Like a modern-day Columbus, I tried assembling an expedition team. The response was as tepid as hours-old tea. Folks begged off with back problems, plans to drive upstate and house-cleaning duties. Was visiting Newark less appealing than scrubbing a stained-brown toilet? I resigned myself to a solo Jersey journey when, at the 11th hour, my friends Julie and Aaron joined the gang.
“Adventure!” Julie said, as we convened at the World Trade Center PATH station and took a lickety-split train to Newark. The trip took 22 minutes, a snap compared to my 90-minute journey to Flushing earlier that week to dine on spicy fish heads, crispy frog and sour green beans at Hunan House. While there’s little exotic Asian cookery in Newark, the city is a culinary destination in its own right—namely, the working-class Ironbound neighborhood.
It’s home to a thriving Portuguese and Brazilian community, centered on bustling Ferry Street. A charcoal scent perfumes the air, courtesy of the BBQ-slinging churrascaria restaurants stuffed into the storefronts. “Maybe we can grab a bite there?” Aaron said, pointing to a churrascaria joint plastered in pictures of crisp, burnished-brown rotisserie chicken.
“No,” I said, quelling the potential culinary mutiny. “We need to save space for Altas Horas.” The 24-hour restaurant (266 Ferry St., 973-465-5200; altashoraslanches. com) specializes in gob-stuffing sandwiches seemingly designed in a stoner’s wet dream. Typical toppings include corn, mayo, bacon, potato sticks, lettuce, tomato, fried eggs and ham all stacked on top of one another, in some kind of gravity-defying, heart-slowing magic.
“No wonder the burgers come inside little plastic bags,” Julie said, as we sat in the small, sunny corner restaurant. Around us, families were nose-deep in their sandwich bags. All that was missing was a strap around their necks to replicate feeding time at the horse farm. It was disturbing to watch. But it was delicious to experience, I discovered, as I stuffed my face into the X Tudo Frango, a mouth-stuffer made with grilled chicken.
It was a smidgen dry, as was Aaron’s egg-bacon burger, but nothing that a squirt of mayo—provided in bottles as a big as my forearm—couldn’t solve. The best of the bunch was Julie’s X Tudo Lombino, starring pork steak so juicy that she rooted around her feedbag in search of fallen bits. “What are you looking at?” she said, caught in the greasy-fingered act. “These are all the goodies.”

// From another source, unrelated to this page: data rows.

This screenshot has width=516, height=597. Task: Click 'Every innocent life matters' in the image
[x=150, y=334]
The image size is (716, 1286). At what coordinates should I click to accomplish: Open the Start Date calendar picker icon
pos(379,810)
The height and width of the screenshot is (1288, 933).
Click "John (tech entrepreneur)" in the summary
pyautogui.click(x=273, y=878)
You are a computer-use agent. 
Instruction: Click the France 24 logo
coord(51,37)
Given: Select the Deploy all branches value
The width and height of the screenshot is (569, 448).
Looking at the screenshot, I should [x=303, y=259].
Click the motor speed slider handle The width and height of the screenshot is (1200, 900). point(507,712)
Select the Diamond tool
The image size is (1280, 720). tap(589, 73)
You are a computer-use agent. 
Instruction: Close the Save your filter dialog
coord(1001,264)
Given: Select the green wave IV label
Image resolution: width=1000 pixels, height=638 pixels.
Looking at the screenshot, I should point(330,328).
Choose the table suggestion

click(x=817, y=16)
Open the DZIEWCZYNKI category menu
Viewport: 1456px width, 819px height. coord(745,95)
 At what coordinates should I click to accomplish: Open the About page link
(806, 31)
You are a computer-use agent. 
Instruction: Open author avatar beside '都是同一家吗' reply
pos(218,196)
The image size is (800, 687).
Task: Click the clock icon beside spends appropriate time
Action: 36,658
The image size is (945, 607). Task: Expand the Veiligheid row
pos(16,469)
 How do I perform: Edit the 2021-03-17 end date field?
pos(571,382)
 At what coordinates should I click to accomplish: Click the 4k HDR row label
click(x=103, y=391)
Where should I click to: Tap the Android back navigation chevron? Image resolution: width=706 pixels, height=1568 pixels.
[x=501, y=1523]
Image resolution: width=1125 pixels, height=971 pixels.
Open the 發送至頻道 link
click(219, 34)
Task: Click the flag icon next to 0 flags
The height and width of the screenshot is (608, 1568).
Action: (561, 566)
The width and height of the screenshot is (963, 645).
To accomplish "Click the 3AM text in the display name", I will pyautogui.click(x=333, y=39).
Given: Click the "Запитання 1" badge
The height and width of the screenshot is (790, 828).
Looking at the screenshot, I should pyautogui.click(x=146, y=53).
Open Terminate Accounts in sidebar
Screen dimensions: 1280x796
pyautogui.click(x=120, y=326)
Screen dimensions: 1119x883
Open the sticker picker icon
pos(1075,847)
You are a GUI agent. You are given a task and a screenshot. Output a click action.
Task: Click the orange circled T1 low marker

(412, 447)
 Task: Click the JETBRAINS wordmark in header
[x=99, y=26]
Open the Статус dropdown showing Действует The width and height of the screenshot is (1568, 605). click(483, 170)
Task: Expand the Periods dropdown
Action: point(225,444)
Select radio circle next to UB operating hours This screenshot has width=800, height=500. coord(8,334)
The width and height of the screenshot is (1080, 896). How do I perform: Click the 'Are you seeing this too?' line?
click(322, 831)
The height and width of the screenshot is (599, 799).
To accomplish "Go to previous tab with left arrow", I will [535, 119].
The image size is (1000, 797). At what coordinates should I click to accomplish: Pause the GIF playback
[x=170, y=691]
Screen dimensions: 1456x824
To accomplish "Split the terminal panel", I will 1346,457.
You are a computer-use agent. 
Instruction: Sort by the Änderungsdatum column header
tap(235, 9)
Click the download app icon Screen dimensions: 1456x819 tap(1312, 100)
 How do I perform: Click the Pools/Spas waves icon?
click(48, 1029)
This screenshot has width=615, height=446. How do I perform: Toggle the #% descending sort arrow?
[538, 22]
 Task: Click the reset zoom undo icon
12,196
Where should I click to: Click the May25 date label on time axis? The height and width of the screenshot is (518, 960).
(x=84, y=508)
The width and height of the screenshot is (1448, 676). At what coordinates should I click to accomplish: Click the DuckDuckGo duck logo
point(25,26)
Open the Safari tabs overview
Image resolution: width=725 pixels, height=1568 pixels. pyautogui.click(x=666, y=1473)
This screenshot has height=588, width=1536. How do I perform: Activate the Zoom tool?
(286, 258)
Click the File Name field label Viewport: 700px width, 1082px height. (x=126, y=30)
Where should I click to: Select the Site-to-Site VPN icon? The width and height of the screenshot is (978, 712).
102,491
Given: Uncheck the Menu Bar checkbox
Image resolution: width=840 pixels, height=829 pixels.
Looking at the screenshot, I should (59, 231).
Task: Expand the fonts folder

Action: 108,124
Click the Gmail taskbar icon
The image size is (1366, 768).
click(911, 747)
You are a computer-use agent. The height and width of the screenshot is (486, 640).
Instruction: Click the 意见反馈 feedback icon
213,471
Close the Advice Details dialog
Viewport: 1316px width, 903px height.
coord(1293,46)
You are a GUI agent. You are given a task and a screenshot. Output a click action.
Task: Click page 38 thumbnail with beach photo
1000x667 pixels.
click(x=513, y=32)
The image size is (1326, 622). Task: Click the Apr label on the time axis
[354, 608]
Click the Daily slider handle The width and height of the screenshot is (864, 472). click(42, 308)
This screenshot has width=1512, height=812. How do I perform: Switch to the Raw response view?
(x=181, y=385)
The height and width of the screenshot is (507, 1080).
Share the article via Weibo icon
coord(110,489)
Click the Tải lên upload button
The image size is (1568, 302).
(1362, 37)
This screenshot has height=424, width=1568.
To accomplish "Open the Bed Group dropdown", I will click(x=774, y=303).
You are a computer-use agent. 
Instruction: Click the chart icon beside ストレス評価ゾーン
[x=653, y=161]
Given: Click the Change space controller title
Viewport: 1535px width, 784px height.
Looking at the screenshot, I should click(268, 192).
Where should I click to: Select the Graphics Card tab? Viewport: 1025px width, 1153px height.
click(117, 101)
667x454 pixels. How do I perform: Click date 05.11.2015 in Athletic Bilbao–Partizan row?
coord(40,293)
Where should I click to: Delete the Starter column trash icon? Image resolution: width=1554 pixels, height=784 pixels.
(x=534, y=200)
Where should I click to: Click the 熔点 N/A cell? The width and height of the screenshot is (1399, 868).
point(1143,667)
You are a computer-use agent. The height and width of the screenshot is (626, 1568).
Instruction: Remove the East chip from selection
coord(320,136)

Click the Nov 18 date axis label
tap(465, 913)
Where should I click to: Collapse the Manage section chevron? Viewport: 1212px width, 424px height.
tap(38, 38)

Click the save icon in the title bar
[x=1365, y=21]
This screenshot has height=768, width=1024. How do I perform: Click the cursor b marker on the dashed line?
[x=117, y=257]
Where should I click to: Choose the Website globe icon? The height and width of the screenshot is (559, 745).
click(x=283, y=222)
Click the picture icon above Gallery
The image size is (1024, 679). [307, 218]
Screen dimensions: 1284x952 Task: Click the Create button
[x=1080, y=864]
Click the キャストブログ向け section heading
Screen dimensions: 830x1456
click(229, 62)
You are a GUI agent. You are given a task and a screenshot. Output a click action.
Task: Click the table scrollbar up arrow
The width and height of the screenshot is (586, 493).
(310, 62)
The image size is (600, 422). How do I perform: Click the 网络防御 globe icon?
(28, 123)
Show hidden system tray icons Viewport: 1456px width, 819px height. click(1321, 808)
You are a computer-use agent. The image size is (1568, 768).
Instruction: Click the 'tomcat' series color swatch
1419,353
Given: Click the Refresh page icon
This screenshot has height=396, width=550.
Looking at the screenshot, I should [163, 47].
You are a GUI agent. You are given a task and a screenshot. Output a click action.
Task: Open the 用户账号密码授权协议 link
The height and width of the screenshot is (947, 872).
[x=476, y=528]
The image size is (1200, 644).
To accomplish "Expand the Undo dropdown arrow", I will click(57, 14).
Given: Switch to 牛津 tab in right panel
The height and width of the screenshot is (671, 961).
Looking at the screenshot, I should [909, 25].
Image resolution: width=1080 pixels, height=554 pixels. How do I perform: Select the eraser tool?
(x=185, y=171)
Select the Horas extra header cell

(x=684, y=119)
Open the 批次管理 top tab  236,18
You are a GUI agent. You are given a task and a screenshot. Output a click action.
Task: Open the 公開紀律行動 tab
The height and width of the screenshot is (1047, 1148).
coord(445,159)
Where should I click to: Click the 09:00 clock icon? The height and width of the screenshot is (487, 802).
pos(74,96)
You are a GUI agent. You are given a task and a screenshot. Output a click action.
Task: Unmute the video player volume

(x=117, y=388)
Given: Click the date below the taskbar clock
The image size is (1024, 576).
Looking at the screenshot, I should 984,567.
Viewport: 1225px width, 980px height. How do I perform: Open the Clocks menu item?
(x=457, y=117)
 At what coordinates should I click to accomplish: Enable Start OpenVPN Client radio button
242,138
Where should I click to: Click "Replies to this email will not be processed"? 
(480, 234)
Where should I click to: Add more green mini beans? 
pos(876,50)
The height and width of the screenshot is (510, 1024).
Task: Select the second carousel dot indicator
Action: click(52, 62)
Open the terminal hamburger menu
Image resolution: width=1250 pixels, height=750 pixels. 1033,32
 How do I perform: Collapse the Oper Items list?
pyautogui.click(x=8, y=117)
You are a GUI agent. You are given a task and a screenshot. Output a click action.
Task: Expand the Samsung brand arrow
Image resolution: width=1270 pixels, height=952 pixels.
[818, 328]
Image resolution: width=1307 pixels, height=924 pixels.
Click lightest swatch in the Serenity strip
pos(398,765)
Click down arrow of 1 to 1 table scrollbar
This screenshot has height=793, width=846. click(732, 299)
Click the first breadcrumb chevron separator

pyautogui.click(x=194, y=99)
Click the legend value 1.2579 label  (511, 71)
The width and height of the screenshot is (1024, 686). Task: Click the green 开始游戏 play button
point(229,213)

We waddled from Altas Horas, our wallets only $6 lighter, our stomachs seemingly lined with concrete. More food was our furthest thought, but on the corner of Ferry and Market Street sat a vendor selling fresh-fried churros. Aaron ordered one, rolled in cinnamon sugar. “Carrrramelllll?” the vendor asked, rolling his Rs as his lips curling into a grin. Aaron nodded. The vendor inserted the churro into a hand pump’s nozzle and filled it with sweet, gooey caramel—a Twinkie, lost in translation. I took a hot, oozy bite. Readers, I cannot tell a lie: This was the best churro I’ve ever eaten, a sweet so superb I’ll never buy another cold, greasy churro sold in the subway.
We pondered purchasing a second, and a third, but we decided to save a few centimeters of stomach space for beer from Port 44 (44 Commerce St., 973-642-4330). This has little in common with Manhattan’s bikini bar Port 41; instead, the brewpub serves the carbonated pleasures of brewer Chris Sheehan, formerly of the Chelsea Brewing Company.
We settled our fattened haunches onto stools and ordered a beer sampler. The (New Jersey) Devils Red was caramel-sweet and crazy grapefruit-hoppy, while the Sirens Wheat had a crisp twang. The Goldfinch Ale was a bit too prickly and zesty, but the Catskill Harvest fresh-hop ale was my jam: aromatic, nutty and faintly sweet. We emptied our glasses. I felt mildly drunk, yet mostly stupid. Why did it take me a decade to discover that Newark was so scrumptious?
“Another round?” the bubbly bartender asked. “We can play Jenga!” She pulled out the game and started setting up the wooden tower. I looked at my compatriots. They nodded. “I guess we’re in for another round,” I said, passing my glass forward. “We’re in no rush to leave.”